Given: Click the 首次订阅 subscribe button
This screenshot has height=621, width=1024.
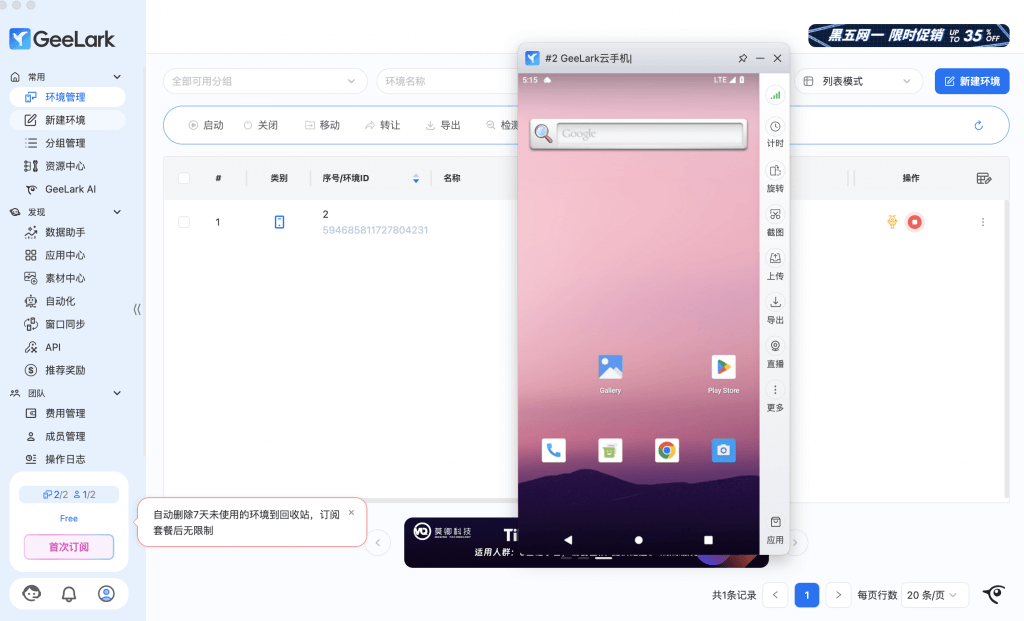Looking at the screenshot, I should pos(69,547).
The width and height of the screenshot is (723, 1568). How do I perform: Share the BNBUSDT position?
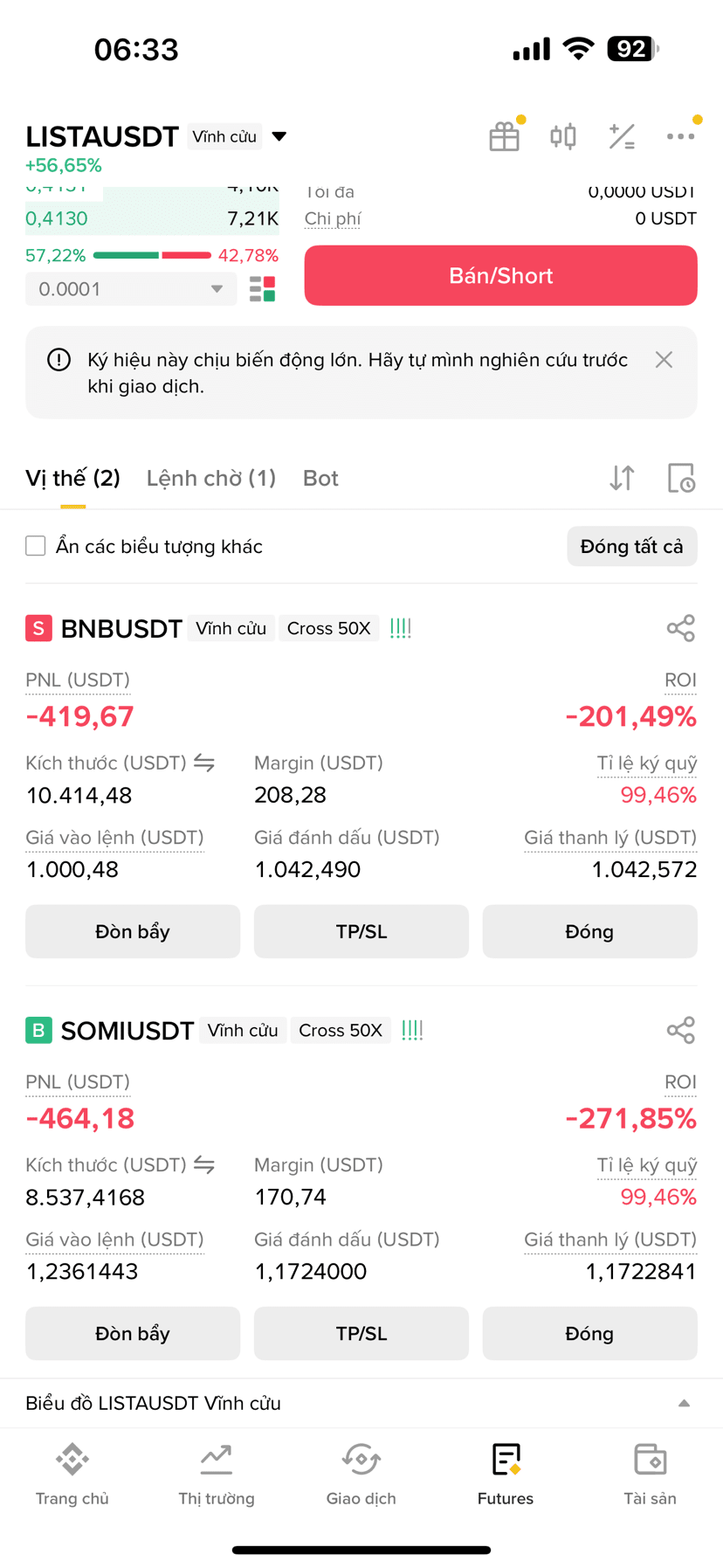pos(680,628)
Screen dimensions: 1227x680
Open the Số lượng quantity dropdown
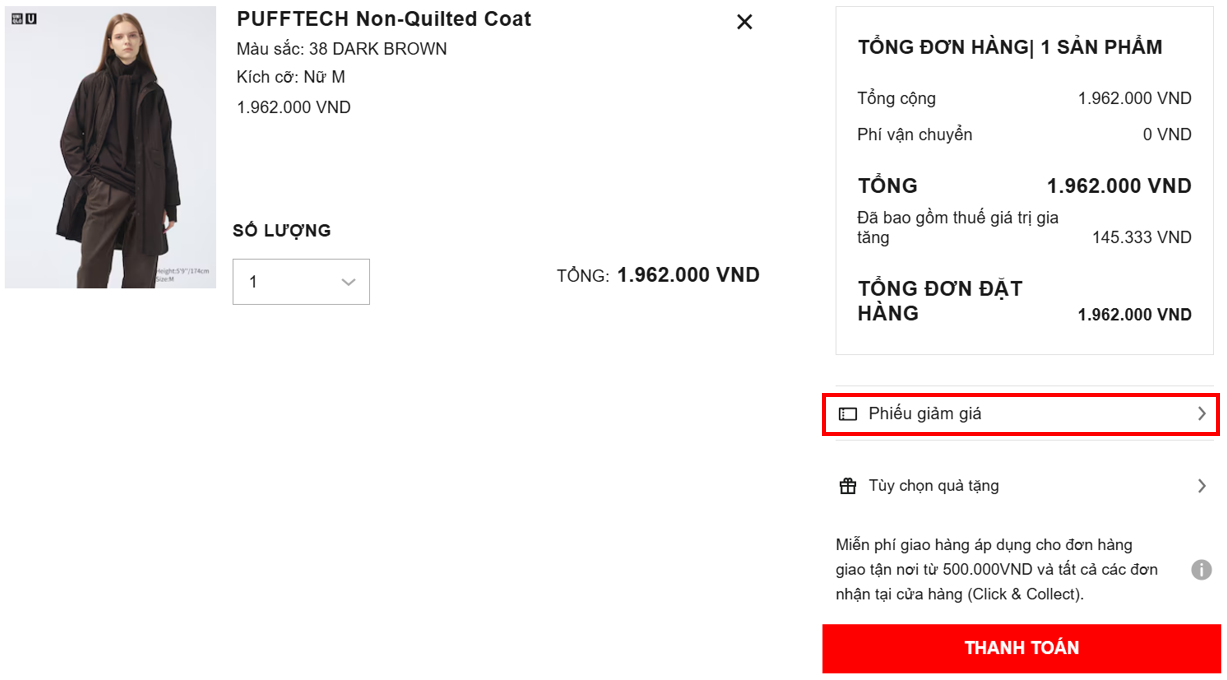(x=301, y=282)
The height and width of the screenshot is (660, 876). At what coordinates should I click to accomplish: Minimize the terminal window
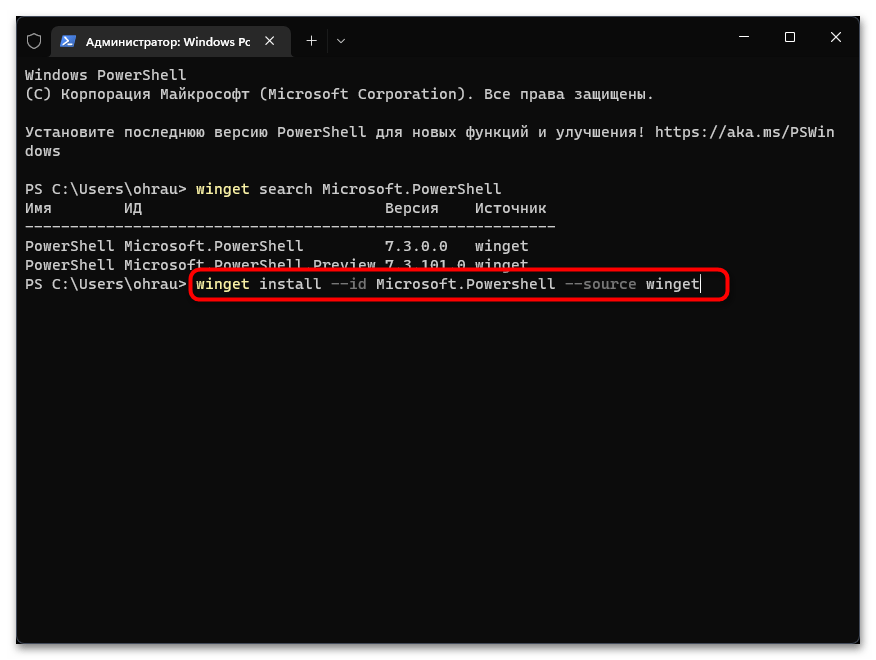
----------
- **Work instruction**:
Leave the pictures out, and print every line of the listing exactly as written.

- **Result for this exercise**:
Given: Click the 首次订阅 subscribe button
This screenshot has height=621, width=1024.
Looking at the screenshot, I should pos(69,547).
The width and height of the screenshot is (723, 1568). How do I perform: Share the BNBUSDT position?
pos(680,628)
Screen dimensions: 1227x680
Open the Số lượng quantity dropdown
(x=301, y=282)
The height and width of the screenshot is (660, 876). At what coordinates should I click to accomplish: Minimize the terminal window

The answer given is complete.